Source material
■ ■ ■

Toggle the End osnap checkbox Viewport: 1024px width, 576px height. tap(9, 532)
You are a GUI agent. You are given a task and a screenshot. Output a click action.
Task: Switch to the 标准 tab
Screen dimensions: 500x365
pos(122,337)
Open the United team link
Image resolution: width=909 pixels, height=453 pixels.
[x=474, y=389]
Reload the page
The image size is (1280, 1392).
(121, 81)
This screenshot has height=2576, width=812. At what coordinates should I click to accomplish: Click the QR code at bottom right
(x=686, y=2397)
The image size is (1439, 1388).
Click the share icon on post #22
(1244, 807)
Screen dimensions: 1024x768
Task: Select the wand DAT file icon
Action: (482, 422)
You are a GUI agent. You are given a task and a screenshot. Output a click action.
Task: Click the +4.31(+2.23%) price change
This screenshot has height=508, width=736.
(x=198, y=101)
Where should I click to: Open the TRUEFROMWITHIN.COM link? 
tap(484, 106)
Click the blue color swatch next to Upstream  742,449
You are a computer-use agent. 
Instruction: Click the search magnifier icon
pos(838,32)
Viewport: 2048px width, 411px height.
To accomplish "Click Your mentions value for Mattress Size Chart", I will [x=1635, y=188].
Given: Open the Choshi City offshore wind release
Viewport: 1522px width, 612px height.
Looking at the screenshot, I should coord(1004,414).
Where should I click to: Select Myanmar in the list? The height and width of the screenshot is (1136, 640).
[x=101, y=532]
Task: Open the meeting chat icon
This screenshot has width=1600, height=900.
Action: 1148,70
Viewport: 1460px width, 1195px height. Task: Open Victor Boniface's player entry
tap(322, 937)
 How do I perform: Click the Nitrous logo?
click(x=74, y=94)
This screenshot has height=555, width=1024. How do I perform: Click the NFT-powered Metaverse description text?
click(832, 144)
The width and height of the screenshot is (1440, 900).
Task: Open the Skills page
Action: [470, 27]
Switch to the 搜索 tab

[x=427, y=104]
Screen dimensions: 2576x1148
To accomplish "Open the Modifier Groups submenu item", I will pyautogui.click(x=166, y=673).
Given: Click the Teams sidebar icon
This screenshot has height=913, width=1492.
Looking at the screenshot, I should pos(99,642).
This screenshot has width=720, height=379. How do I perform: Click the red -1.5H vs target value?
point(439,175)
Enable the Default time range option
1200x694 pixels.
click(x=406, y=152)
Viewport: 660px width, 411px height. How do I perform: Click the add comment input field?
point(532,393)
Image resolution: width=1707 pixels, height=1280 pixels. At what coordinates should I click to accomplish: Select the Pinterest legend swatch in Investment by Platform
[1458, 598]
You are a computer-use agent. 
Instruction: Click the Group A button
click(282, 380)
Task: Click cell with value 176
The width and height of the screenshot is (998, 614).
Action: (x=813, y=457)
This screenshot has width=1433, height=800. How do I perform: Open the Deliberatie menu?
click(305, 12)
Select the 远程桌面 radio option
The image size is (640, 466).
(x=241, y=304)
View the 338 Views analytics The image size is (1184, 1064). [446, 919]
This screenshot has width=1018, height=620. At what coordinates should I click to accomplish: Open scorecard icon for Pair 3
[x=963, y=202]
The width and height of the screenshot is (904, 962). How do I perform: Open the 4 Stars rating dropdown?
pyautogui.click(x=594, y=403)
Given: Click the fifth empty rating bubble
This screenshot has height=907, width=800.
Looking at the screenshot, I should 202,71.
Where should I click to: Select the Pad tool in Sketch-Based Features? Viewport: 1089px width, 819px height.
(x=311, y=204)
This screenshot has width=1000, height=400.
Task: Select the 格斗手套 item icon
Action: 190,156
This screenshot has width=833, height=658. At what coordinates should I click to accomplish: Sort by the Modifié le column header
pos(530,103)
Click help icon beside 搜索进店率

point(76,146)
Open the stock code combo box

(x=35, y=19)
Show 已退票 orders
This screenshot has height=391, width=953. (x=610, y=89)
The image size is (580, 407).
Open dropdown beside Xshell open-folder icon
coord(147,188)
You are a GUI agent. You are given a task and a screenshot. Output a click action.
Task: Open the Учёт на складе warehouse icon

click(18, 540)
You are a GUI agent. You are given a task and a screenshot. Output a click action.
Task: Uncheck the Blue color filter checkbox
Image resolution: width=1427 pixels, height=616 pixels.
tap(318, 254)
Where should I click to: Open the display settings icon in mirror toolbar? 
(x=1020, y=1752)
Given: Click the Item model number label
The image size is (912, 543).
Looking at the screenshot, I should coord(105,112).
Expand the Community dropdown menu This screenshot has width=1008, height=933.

■ ■ ■

Instructions to follow
The answer must be every line of the records above that holds the word "will".

Solution
To accomplish "Click Your mentions value for Mattress Size Chart", I will [x=1635, y=188].
To accomplish "Open the Modifier Groups submenu item", I will pyautogui.click(x=166, y=673).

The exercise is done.